Paul Farmer, the former Mind chief executive who has been hugely influential in changing the narrative around mental health and making illness much more widely understood, has been awarded the Daniel Phelan Award for Outstanding Achievement at this year’s Charity Awards.

Farmer was presented with his prize at the Charity Awards ceremony last night by Cathy Phelan-Watkins, director of Civil Society Media and wife of the late Daniel Phelan, creator of the Charity Awards.

He was honoured for three decades of leadership in the mental health sector, including key roles at Samaritans and Rethink Mental Illness, and culminating in 16 years at the helm of Mind. 

Throughout his career, he campaigned tirelessly for more humane and effective mental health legislation, and was a key proponent of the Mental Health Media Awards which played a critical role in changing how mental ill health is portrayed in the news and on TV programmes.

He was one of the architects of Time to Change, the 15-year campaign that brought together charities, employers, schools, funders, government agencies, public authorities, the media, celebrities, and people with lived experience of the mental health system to shift the dial on perceptions of mental ill health and people’s reactions to it. 

He also wrote or co-authored several seminal reports which served to shift government policy, including the Five Year Forward View for Mental Health and the Thriving at Work review, which set out the minimum standards that all employers should adopt to preserve and protect the mental wellbeing of their staff.
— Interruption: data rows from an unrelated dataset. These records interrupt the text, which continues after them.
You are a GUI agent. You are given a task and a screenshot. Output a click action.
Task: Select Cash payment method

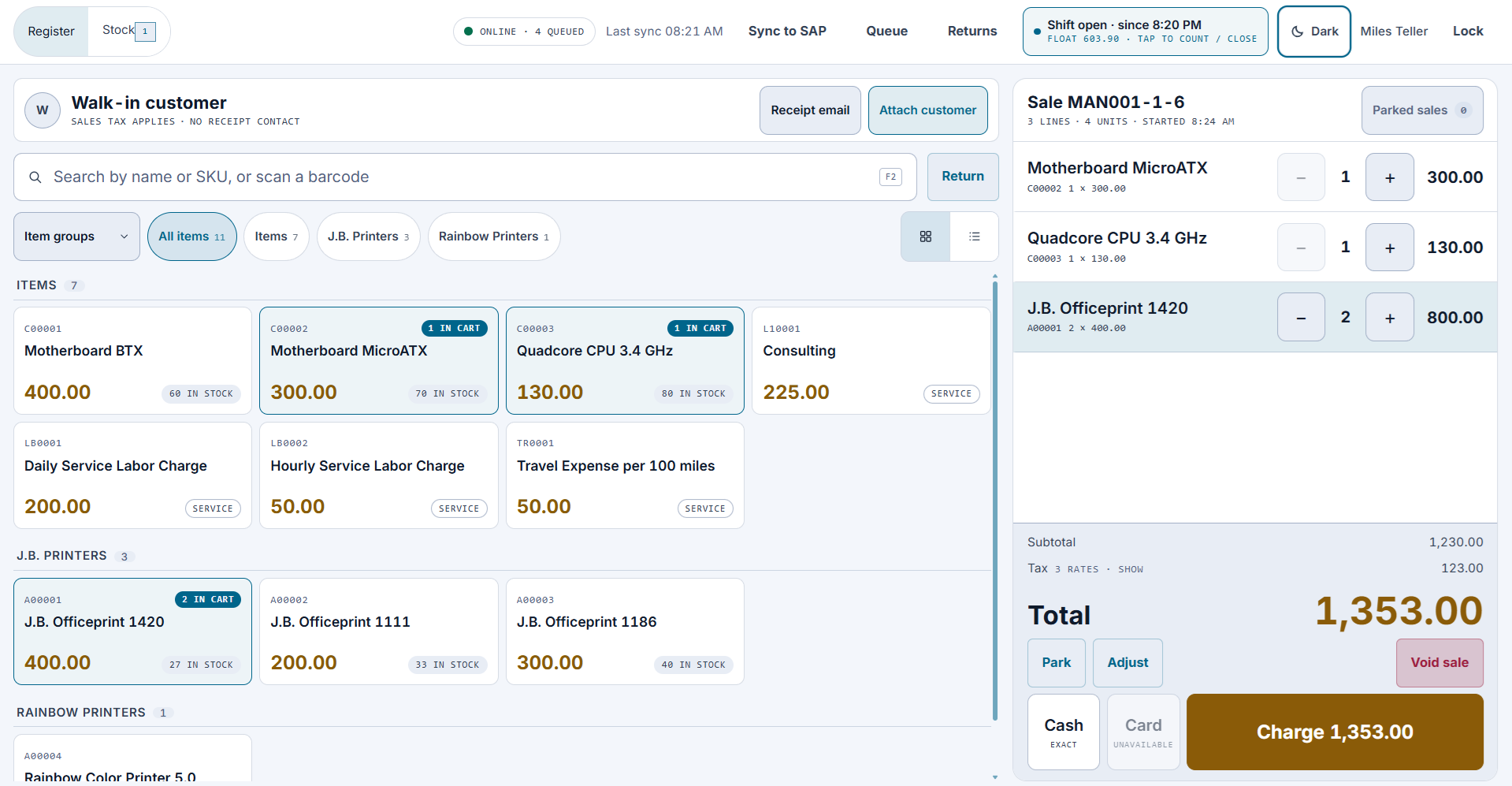click(1063, 732)
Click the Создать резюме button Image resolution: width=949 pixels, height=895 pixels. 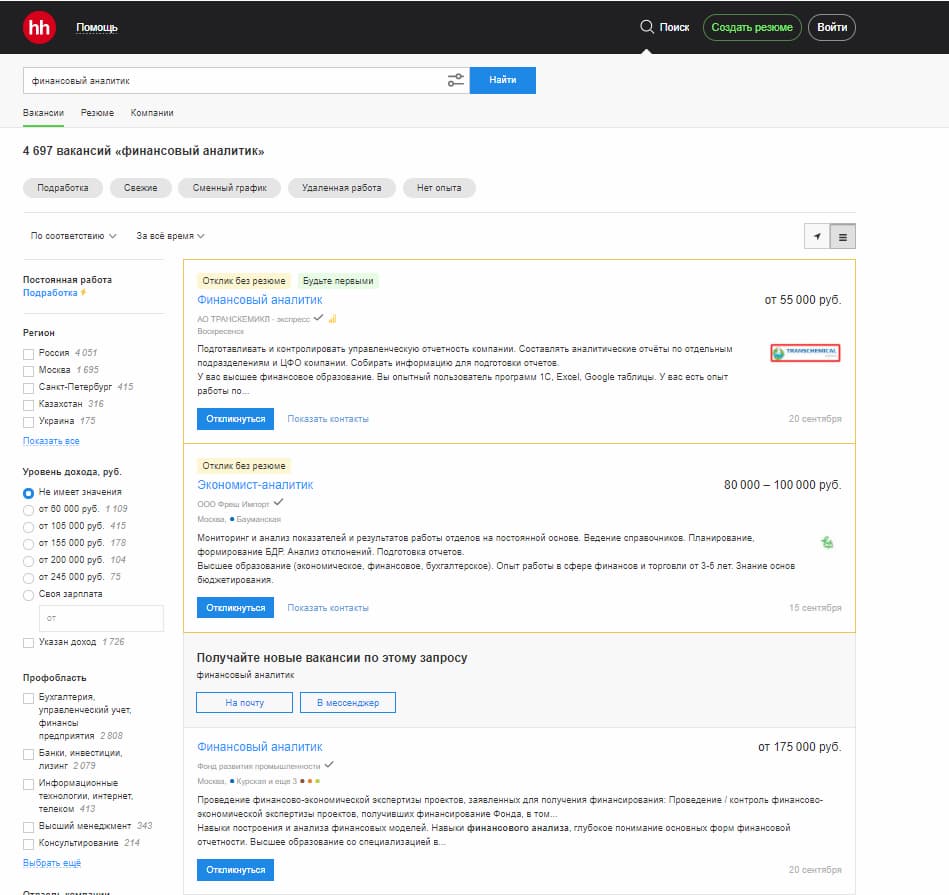[x=752, y=27]
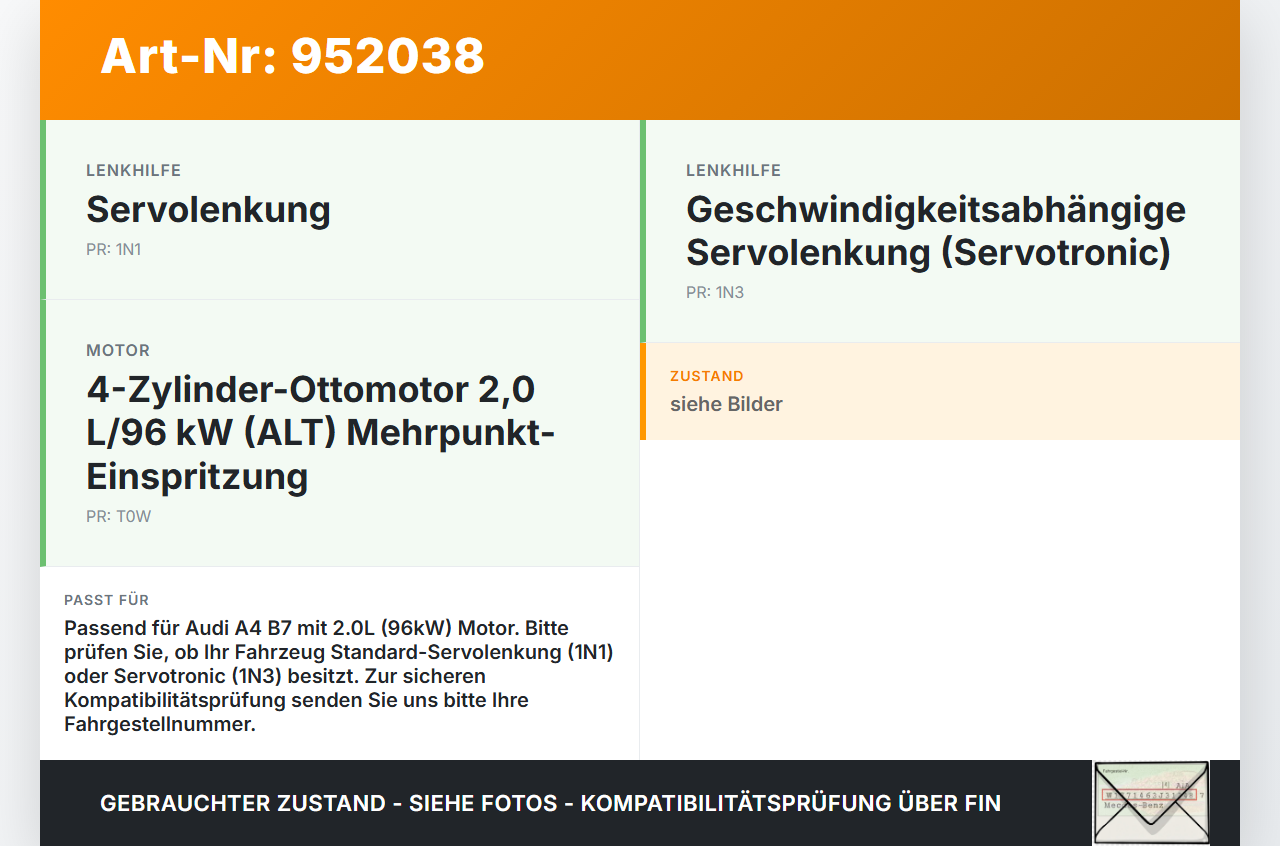The width and height of the screenshot is (1280, 846).
Task: Click the Audi A4 B7 compatibility text
Action: tap(339, 676)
Over the course of Farmer’s career, understanding of and attitudes to mental health among the public, politicians and the media have been transformed. The stigma and discrimination that historically accompanied any form of mental ill health has been significantly reduced, and Farmer’s campaigning, advocacy and collaborative approach have been key to this change.  

Now, as chief executive of Age UK, he wants to effect a similar transformation for older people, to tackle the ageism that pervades much of society and ensure that every older person feels valued and included. 

Farmer responds

Farmer collected his award alongside 10 category winners and the winner of the Overall Award for Excellence, LandWorks, at a black-tie ceremony at the Royal Lancaster London, hosted by writer and broadcaster Ayesha Hazarika. Accepting the award, Farmer pointed to the “huge challenge” facing the country but said the new government had a rare opportunity to “reset”.
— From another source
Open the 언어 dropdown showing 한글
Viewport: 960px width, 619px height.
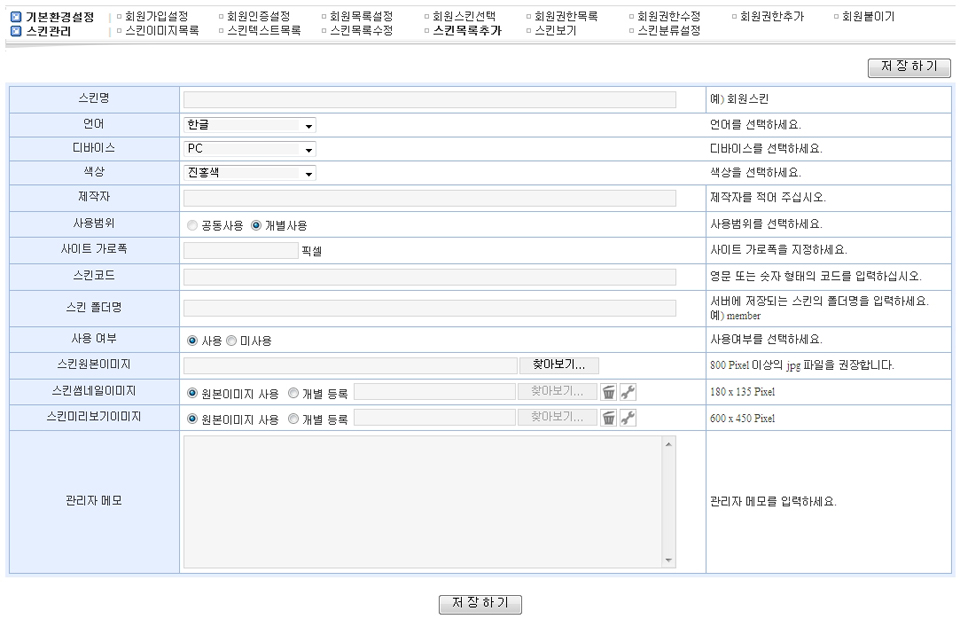pos(250,126)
He urged the Starmer administration to apply three attributes to its work ahead: compassion and care; belief and hope; and progress and change.

“I think that we are in need of healing,” he said.

“There is a lot of division, quite a lot of shouting – in some ways we’ve never been so vocal. Yet there hasn’t been a lot of talking and there hasn’t been a lot of listening.

“So the solutions we know, many people in this room know, to many of the problems rest in communities, in bringing people together.”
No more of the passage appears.